| Exercise goal |
Everything in the listing must be repeated exactly, apart from the images.

| Source data |

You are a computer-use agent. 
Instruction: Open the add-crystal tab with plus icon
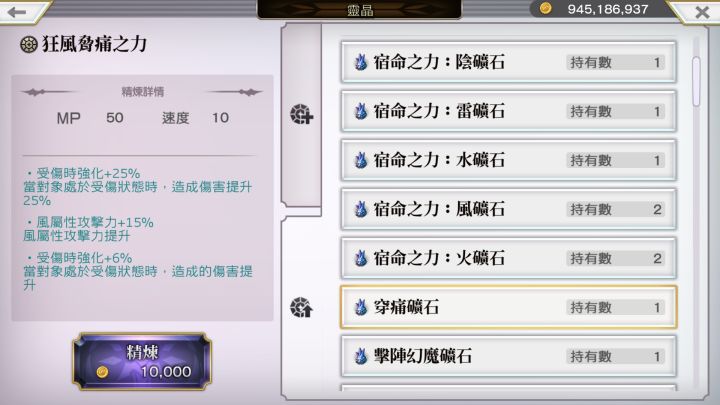click(x=301, y=114)

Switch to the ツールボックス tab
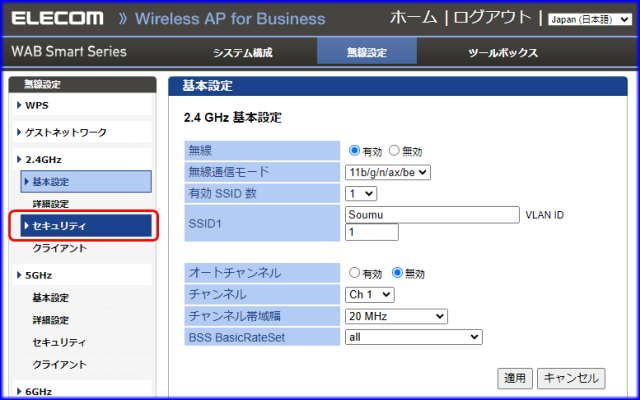503,53
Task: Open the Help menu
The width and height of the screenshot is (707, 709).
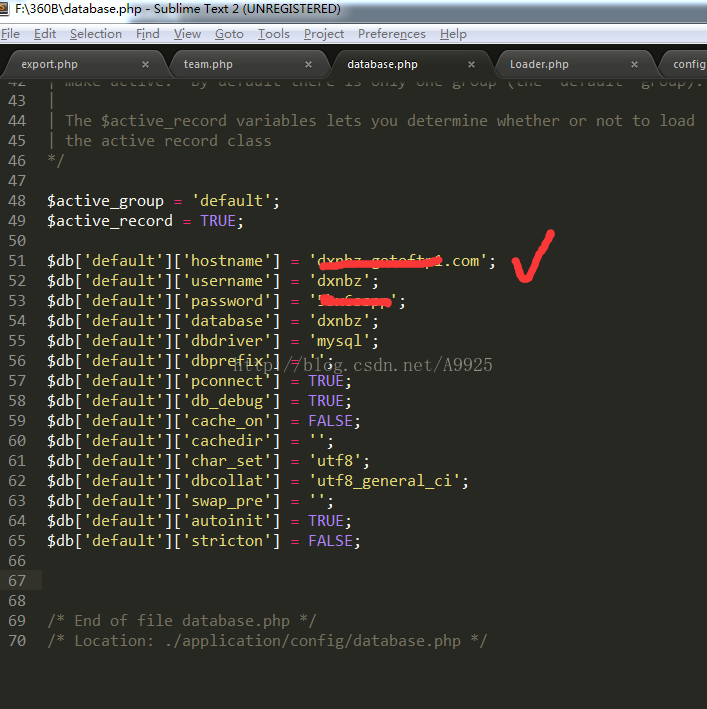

| Solution to this exercise |
You are a computer-use agent. 
Instruction: Open the add-crystal tab with plus icon
click(x=301, y=114)

Switch to the ツールボックス tab
503,53
Task: Open the Help menu
The width and height of the screenshot is (707, 709).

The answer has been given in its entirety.